Characters are my favourite part of being a writer.

I suppose that isn't suprising. As a reader, I think characters are my favourite aspect of a story as well. Sure, I might initially get sucked in by an interesting premise, or the promise of some sort of exciting revelation, but ultimately it's the characters that keep me hooked.

That applies just as much for writing. The aspect of writing I get the most joy out of is writing characters. I love putting them into situations and seeing how they respond. I love sticking them into a scene together and observing how they react to each other. No matter how good (in my opinion) my story ideas are, it's the characters that keep me interested in the writing.

To me, the aspect of character is so important that when I'm planning a story, once I have the basic idea, most of my time is working out who the characters are. I figure that once I have that sorted, the outline of the plot will come naturally.

People often ask me where I get my character ideas from. After all, I suppose I have some pretty strange ones. I guess some of them are obvious. I'm not going to deny that character types in Magnus Opum, such as the Kertoobis, Cherines and Glurgs are totally derived from Tolkien's Hobbits, Elves and Orcs. 

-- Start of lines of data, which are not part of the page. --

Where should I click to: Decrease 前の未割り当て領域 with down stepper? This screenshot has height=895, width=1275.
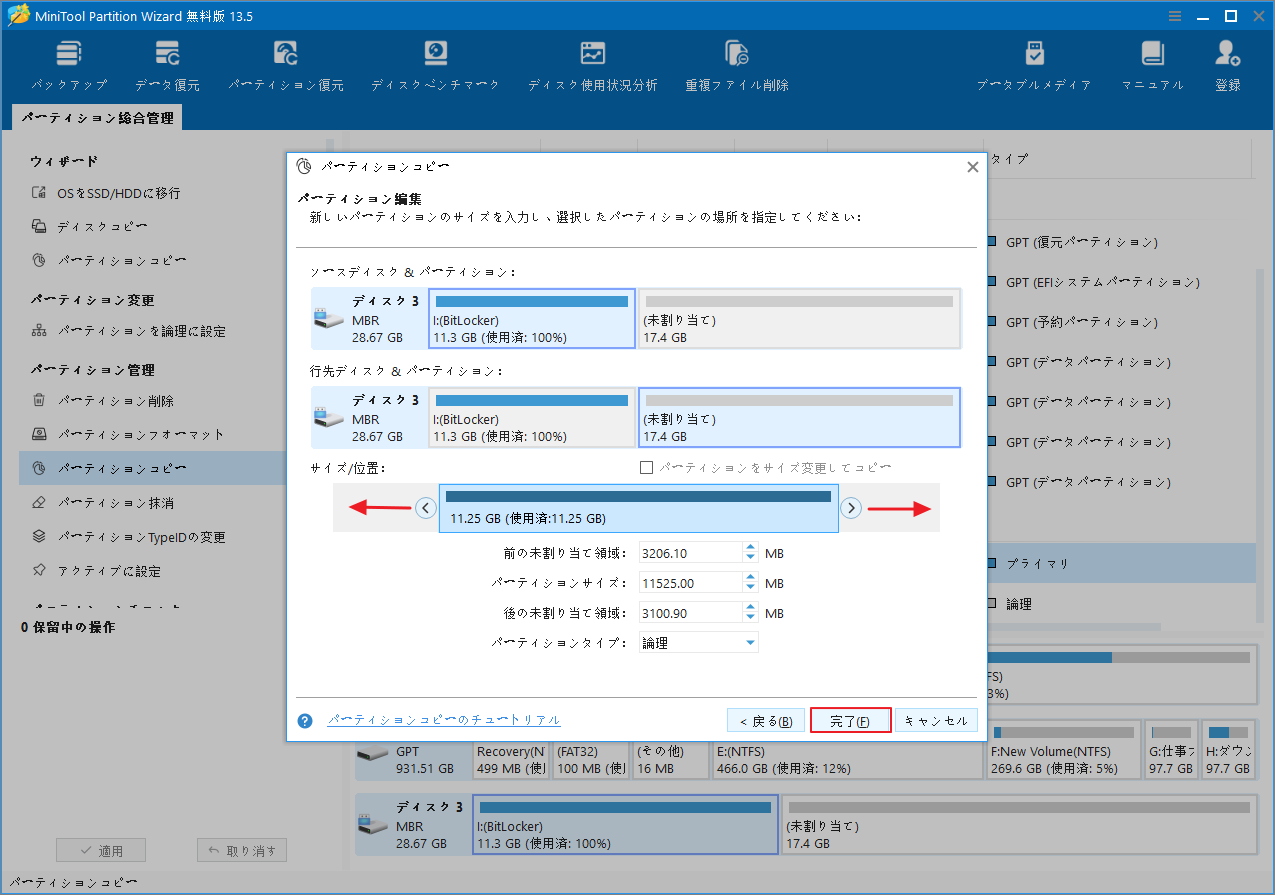749,556
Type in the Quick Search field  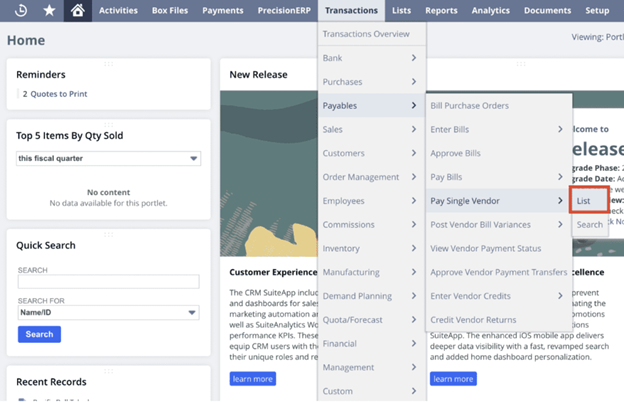click(109, 282)
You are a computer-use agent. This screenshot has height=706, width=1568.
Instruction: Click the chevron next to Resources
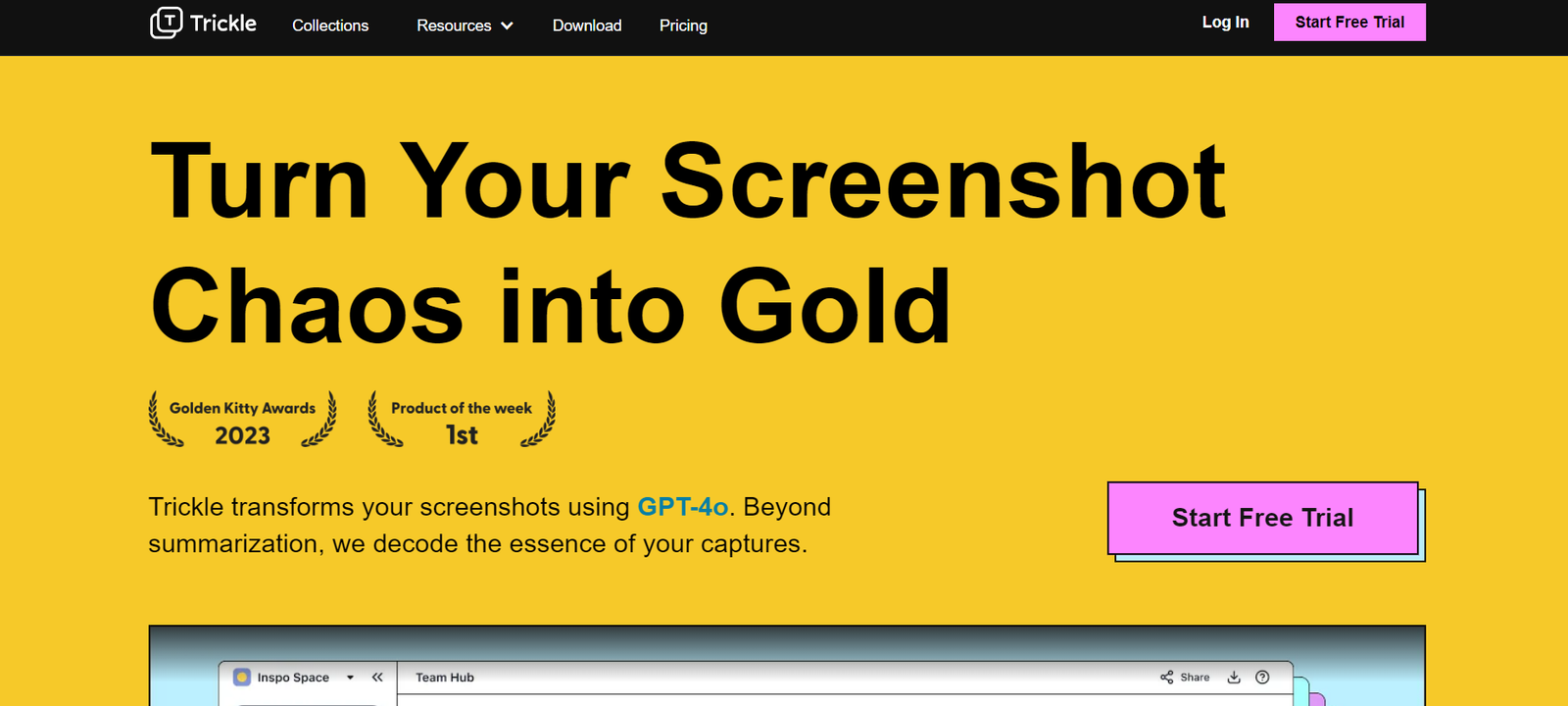507,26
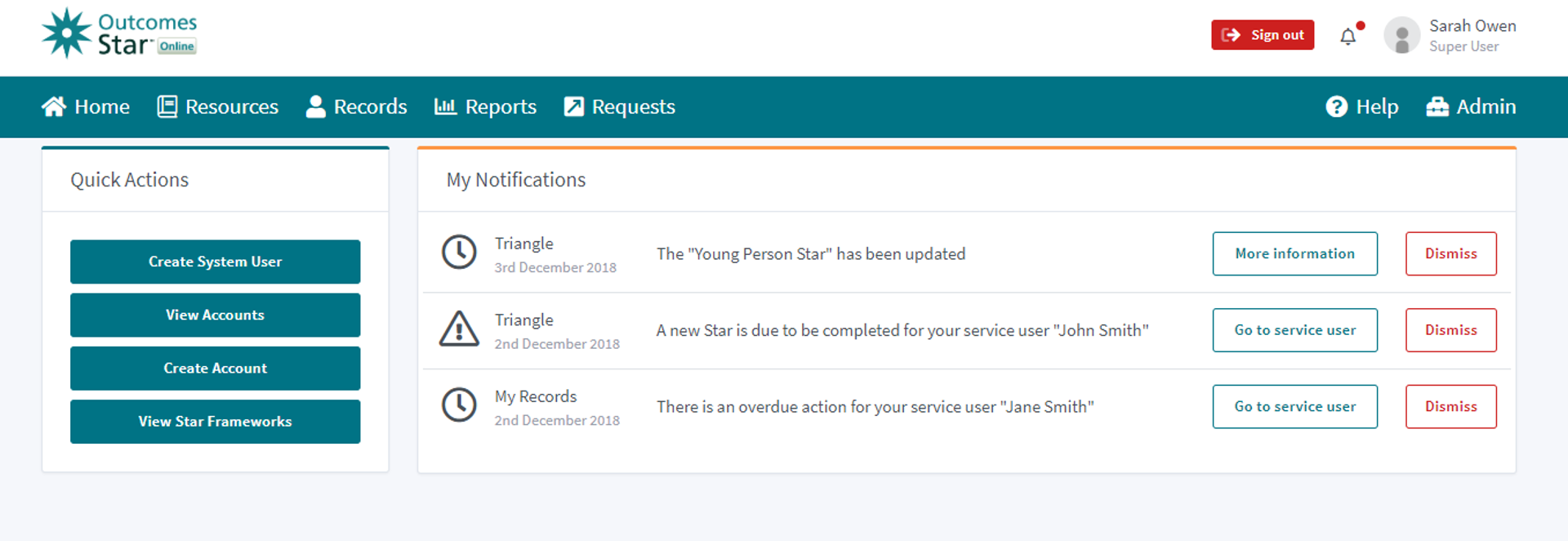Click More information for Young Person Star
The height and width of the screenshot is (541, 1568).
1294,254
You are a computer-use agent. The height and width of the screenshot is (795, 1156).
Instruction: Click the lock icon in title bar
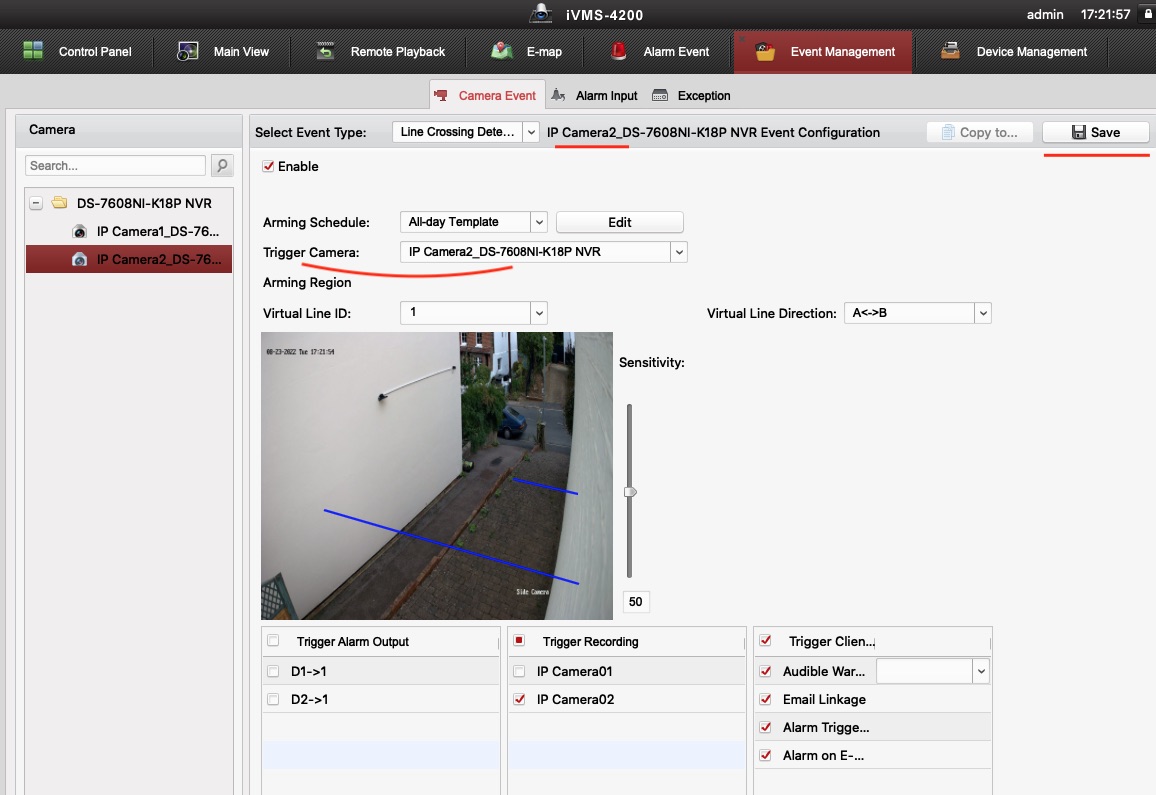(1146, 14)
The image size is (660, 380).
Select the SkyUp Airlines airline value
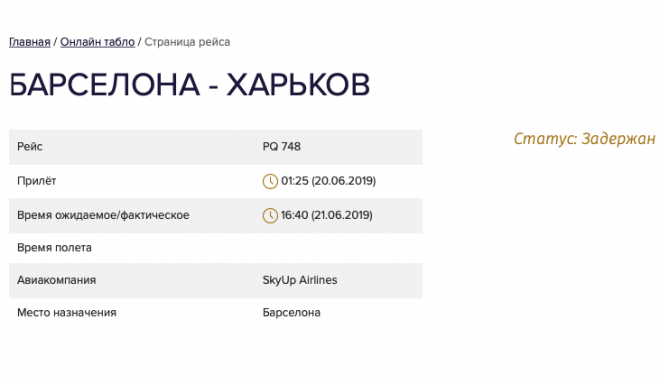[x=300, y=280]
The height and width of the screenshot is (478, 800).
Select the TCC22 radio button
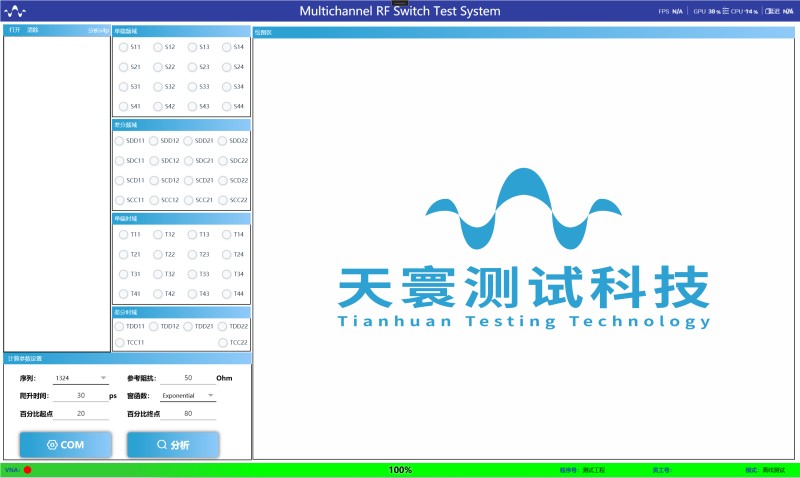click(223, 342)

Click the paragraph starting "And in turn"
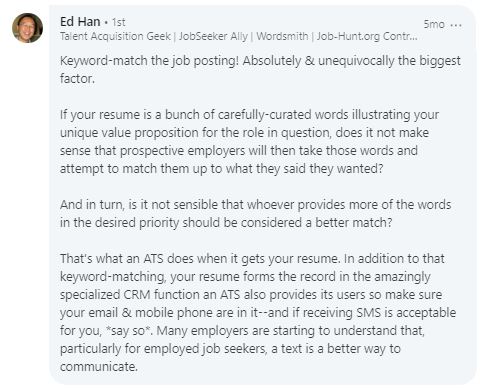click(255, 213)
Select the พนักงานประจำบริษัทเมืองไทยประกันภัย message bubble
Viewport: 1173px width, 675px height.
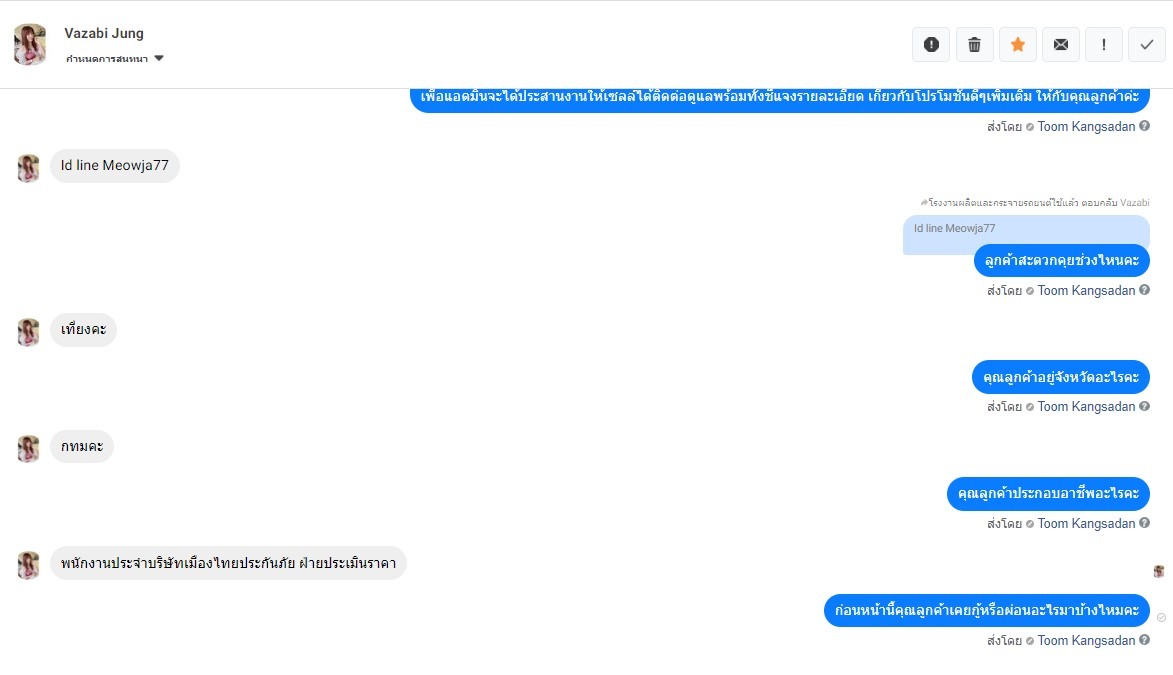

But what about some of the others? What about the Doosies, the incorrigible gossips with ears on the back of their heads but only one eye. What about the permanently energised Pharsheeth, or the Great Oponium? These characters are much less Tolkien and much more me.

And what about some of my other stories? What about the constantly bickering Flidderbug tribes, or the assortment of strange people Neville Lansdowne meets in his adventures, like the Toaster People or the Aimless  Girl or the Shouting Man? Where do they come from?

People seem to assume I have a very strong imagination. Perhaps they're right - I'm not sure if I'm the one to judge. I know that often the inspiration doesn't come from so far away.

It's mostly just from viewing people. Being with them. Listening to what they say. Seeing them on TV or reading about them in the news. There's one basic thing I take away from it all.

People are bonkers.

And once you've figured that out, coming up with strange and unexpected characters is not that difficult. To be honest, I don't think my characters are anywhere near as odd as a good proportion of the people I encounter. The sheer bonkersness of most people is beyond what I could ever capture as a writer.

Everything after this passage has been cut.